Our study had several limitations. We studied only 2 conditions (knee OA and acute RCS) both in the rheumatologic field, and musculoskeletal conditions have been shown to have a great impact on quality of life. Among patients with a wide range of chronic diseases, those with musculoskeletal diseases reported the lowest level of physical functioning and the highest level of pain (14). Otherwise, knee OA and acute RCS are believed to be 2 relevant pain and function models, one being an acute condition and the other a chronic condition. The definition of a good response to therapy for pain or functional impairment may not be specific to the disease, and therefore these results could be applied to other medical conditions in which patients have pain and/or functional impairment.
Another study limitation is that the wording for assessing patients' opinion of their state (to determine the PASS) differed slightly between the knee OA and RCS studies.
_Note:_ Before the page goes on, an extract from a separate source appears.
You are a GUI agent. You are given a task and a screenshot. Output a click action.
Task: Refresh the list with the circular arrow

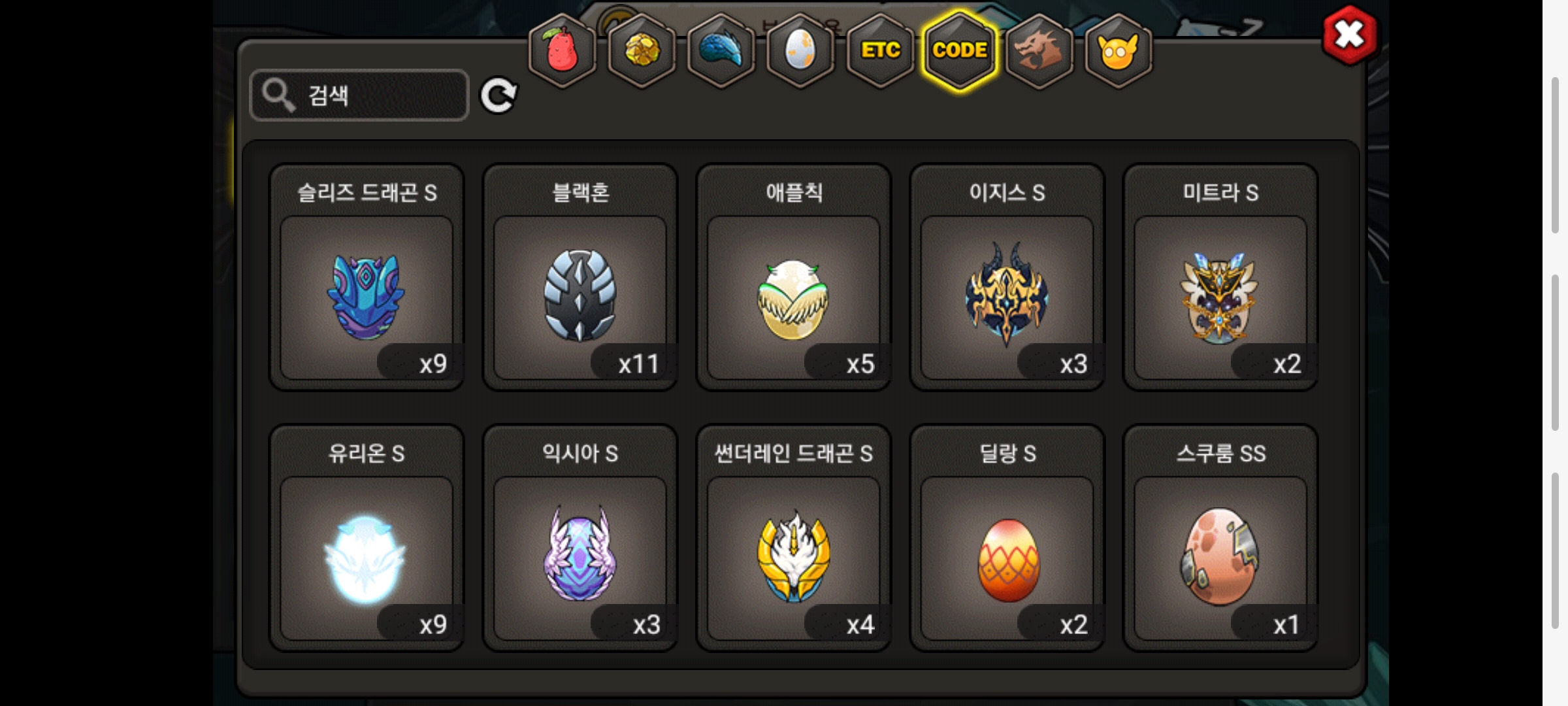point(498,95)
It has been demonstrated in a study of asthma patients using an asthma-specific quality of life questionnaire (15) that the external anchor's wording has an impact on the clinically meaningful change data. Future studies should evaluate the impact of wording on evaluating the PASS.
Because the MCII seems to be the change required to reach the PASS, the MCII and PASS might reveal the same information. However, the importance of the baseline score on the MCII justifies the use of 1 cutoff per tertile of baseline score if using the MCII, which is less convenient than using the same PASS for all patients.
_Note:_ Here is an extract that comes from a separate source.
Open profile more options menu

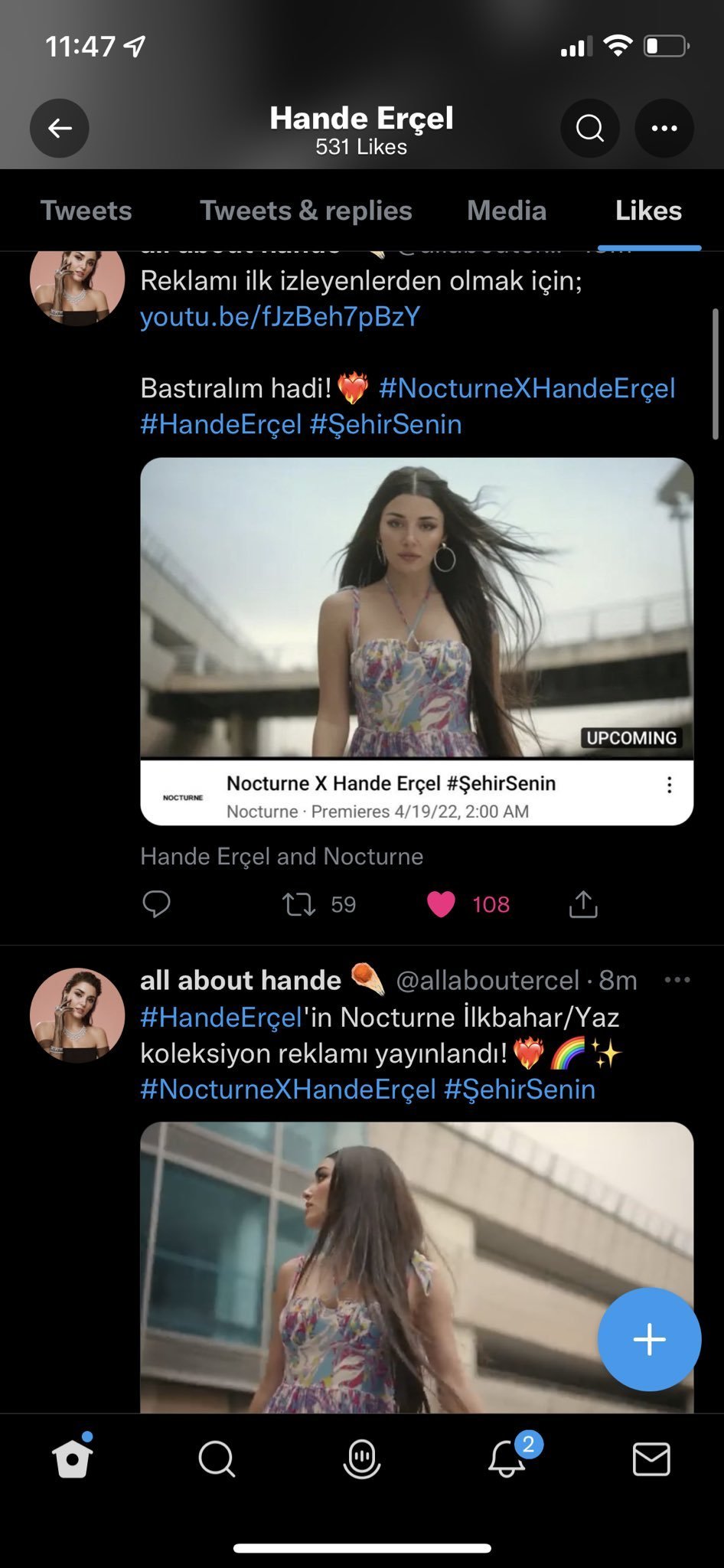pos(664,129)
In our opinion, the PASS rather than the MCII should be recommended to assess response to treatment, first, because it is least sensitive to baseline levels of symptoms, and second, because it is a simple and intuitively reasonable concept that seems to better reflect what is important to patients. In daily practice, patients should be asked if they feel good rather than if they feel better. This clearer understanding of how the MCII relates to the PASS could have important implications for defining treatment success and understanding what matters to patients. Our results might encourage the evaluation of treatment strategies as goal-directed therapy (treating and intensifying the treatment until the patient achieves the PASS) in clinical practice and determining the proportion of patients achieving the PASS in clinical trials, in addition to the difference between baseline and final scores. This finding could help the physician better understand the expectations for treatment care of chronic patients with pain and functional impairment and therefore adapt their treatment to their objectives.
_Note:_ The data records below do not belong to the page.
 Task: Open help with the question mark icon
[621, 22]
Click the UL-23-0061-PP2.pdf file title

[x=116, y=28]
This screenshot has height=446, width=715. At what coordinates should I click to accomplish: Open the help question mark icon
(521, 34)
In conclusion, the results of this study suggest that a change is considered an important improvement to patients with knee OA or acute RCS if patients can achieve an acceptable symptomatic state, and the most appropriate means to assess response to treatment is to ask the patient if they feel good rather than if they feel better. Patients seem to accept higher levels of pain and functional impairment in chronic than in acute conditions. In chronic conditions, patients who are more disabled seem to accept a higher degree of functional impairment than patients who are less disabled, but not a higher level of pain.